The Best Place to Buy: www.amazon.co.uk

Product Dimensions: 26.16cm x 18.03 x 7.11cm.

Shipping Weight: 1.56kg

My Ratings: 9/10.

In this article, we will be discussing why sulphate of iron is important for the gardener and the container garden in general. Plants can be difficult to look after; you give them the right fertilisers, the right amount of water and love and they reward you by the leaves looking sickly or they fail to bloom.

Iron can be made into rod but it has uses in the garden as well.
Iron can be made into rod but it has uses in the garden as well.

Do not worry, as the problem is not you but the availability of nutrients to the plant or plants in question. Once the nutrients become unlocked your plants will recover and display their beauty.
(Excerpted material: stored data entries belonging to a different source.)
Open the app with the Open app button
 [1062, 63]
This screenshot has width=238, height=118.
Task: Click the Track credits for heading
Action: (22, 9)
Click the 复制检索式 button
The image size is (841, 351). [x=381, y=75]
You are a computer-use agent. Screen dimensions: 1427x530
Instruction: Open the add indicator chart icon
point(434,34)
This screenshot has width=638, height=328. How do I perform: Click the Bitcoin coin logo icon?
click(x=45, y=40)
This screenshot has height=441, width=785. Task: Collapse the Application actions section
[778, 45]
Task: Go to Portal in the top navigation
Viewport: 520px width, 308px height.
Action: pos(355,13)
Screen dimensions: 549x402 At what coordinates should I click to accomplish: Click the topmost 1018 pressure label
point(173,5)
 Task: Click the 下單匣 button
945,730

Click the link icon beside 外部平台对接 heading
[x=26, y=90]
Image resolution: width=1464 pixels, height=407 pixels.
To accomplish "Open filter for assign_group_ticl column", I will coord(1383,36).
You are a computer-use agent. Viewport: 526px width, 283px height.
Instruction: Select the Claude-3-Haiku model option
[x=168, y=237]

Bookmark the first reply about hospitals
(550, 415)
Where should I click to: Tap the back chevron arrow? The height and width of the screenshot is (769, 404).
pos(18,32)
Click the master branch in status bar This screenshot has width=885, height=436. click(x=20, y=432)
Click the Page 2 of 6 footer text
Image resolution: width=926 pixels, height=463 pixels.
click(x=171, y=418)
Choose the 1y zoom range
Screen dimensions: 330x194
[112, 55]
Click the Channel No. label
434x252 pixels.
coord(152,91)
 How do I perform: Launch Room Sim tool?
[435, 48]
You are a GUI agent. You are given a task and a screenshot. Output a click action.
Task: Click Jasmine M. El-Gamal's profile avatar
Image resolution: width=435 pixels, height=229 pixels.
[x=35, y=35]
In past articles I have talked about a vast array of fertilisers, be it slow-release fertilizers, and fish, blood and bone. I have also reviewed Growmore, Phostrogen, Q4 fertilizer, Charge and others, but these fertilisers may not be suitable on their own if your plant likes acidic soil or has yellowing leaves. This is where the secret ingredient comes out for the gardener as acid-loving plants love the stuff.


Often when we have acid-loving plants in containers or the garden, they provide much welcome greenery throughout the growing season and beyond, where their colourful bloom can be admired.

When plants such as camellia, pieris, azaleas, rhododendrons, heathers, blueberries, cranberries etc, get the right fertiliser, they look wonderful. This is provided that the pH of the soil or compost is too high, as this will lock certain nutrients in and therefore become unavailable to the plants.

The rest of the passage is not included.